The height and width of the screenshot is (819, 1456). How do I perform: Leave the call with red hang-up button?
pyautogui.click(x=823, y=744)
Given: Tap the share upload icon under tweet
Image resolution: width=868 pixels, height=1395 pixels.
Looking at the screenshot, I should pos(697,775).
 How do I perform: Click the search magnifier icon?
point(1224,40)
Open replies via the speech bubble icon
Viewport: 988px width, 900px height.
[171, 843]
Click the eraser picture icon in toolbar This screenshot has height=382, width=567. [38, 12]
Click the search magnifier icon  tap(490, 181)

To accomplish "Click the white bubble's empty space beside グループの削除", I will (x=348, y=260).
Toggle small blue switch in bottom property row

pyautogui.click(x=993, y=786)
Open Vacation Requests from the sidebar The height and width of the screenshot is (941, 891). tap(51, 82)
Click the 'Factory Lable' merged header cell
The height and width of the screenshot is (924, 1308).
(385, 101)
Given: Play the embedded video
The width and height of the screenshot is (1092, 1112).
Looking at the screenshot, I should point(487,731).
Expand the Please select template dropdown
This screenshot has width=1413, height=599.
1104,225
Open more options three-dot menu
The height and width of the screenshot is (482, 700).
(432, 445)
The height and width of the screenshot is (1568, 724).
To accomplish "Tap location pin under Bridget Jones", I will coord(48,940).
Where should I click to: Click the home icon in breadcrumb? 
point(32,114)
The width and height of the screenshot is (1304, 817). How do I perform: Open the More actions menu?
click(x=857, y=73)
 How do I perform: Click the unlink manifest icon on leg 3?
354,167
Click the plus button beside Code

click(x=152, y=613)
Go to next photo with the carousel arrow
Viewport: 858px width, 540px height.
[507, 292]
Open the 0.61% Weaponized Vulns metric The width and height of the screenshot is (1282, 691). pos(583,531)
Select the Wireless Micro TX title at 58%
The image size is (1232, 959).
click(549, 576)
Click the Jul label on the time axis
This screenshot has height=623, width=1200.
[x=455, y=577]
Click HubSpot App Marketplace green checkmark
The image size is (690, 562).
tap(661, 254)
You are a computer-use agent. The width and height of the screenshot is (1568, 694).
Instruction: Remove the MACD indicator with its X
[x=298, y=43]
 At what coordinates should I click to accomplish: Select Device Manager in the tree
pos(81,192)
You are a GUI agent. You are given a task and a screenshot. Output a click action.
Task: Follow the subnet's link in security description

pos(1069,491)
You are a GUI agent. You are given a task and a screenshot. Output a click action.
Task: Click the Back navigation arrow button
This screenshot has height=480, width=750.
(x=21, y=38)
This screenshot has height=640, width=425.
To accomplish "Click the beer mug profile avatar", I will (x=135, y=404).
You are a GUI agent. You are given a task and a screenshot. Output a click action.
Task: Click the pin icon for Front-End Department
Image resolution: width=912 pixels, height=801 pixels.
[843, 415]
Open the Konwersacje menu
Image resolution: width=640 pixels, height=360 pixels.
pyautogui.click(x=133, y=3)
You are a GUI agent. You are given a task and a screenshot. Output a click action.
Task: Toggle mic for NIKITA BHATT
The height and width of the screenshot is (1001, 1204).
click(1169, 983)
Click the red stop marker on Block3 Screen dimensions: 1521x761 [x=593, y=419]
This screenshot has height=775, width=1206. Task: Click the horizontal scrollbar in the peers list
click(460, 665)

Exercise details:
An exact copy of all the entries is the required answer.

Exercise response:
The height and width of the screenshot is (819, 1456). How do I perform: Leave the call with red hang-up button?
pyautogui.click(x=823, y=744)
Given: Tap the share upload icon under tweet
Image resolution: width=868 pixels, height=1395 pixels.
Looking at the screenshot, I should pos(697,775).
 How do I perform: Click the search magnifier icon?
point(1224,40)
Open replies via the speech bubble icon
Viewport: 988px width, 900px height.
[171, 843]
Click the eraser picture icon in toolbar This screenshot has height=382, width=567. [38, 12]
Click the search magnifier icon  tap(490, 181)

To accomplish "Click the white bubble's empty space beside グループの削除", I will (x=348, y=260).
Toggle small blue switch in bottom property row

pyautogui.click(x=993, y=786)
Open Vacation Requests from the sidebar The height and width of the screenshot is (941, 891). tap(51, 82)
Click the 'Factory Lable' merged header cell
The height and width of the screenshot is (924, 1308).
(385, 101)
Given: Play the embedded video
The width and height of the screenshot is (1092, 1112).
Looking at the screenshot, I should point(487,731).
Expand the Please select template dropdown
This screenshot has width=1413, height=599.
1104,225
Open more options three-dot menu
The height and width of the screenshot is (482, 700).
(432, 445)
The height and width of the screenshot is (1568, 724).
To accomplish "Tap location pin under Bridget Jones", I will coord(48,940).
Where should I click to: Click the home icon in breadcrumb? 
point(32,114)
The width and height of the screenshot is (1304, 817). How do I perform: Open the More actions menu?
click(x=857, y=73)
 How do I perform: Click the unlink manifest icon on leg 3?
354,167
Click the plus button beside Code

click(x=152, y=613)
Go to next photo with the carousel arrow
Viewport: 858px width, 540px height.
[507, 292]
Open the 0.61% Weaponized Vulns metric The width and height of the screenshot is (1282, 691). pos(583,531)
Select the Wireless Micro TX title at 58%
The image size is (1232, 959).
click(549, 576)
Click the Jul label on the time axis
This screenshot has height=623, width=1200.
[x=455, y=577]
Click HubSpot App Marketplace green checkmark
The image size is (690, 562).
tap(661, 254)
You are a computer-use agent. The width and height of the screenshot is (1568, 694).
Instruction: Remove the MACD indicator with its X
[x=298, y=43]
 At what coordinates should I click to accomplish: Select Device Manager in the tree
pos(81,192)
You are a GUI agent. You are given a task and a screenshot. Output a click action.
Task: Follow the subnet's link in security description

pos(1069,491)
You are a GUI agent. You are given a task and a screenshot. Output a click action.
Task: Click the Back navigation arrow button
This screenshot has height=480, width=750.
(x=21, y=38)
This screenshot has height=640, width=425.
To accomplish "Click the beer mug profile avatar", I will (x=135, y=404).
You are a GUI agent. You are given a task and a screenshot. Output a click action.
Task: Click the pin icon for Front-End Department
Image resolution: width=912 pixels, height=801 pixels.
[843, 415]
Open the Konwersacje menu
Image resolution: width=640 pixels, height=360 pixels.
pyautogui.click(x=133, y=3)
You are a GUI agent. You are given a task and a screenshot. Output a click action.
Task: Toggle mic for NIKITA BHATT
The height and width of the screenshot is (1001, 1204).
click(1169, 983)
Click the red stop marker on Block3 Screen dimensions: 1521x761 [x=593, y=419]
This screenshot has height=775, width=1206. Task: Click the horizontal scrollbar in the peers list
click(460, 665)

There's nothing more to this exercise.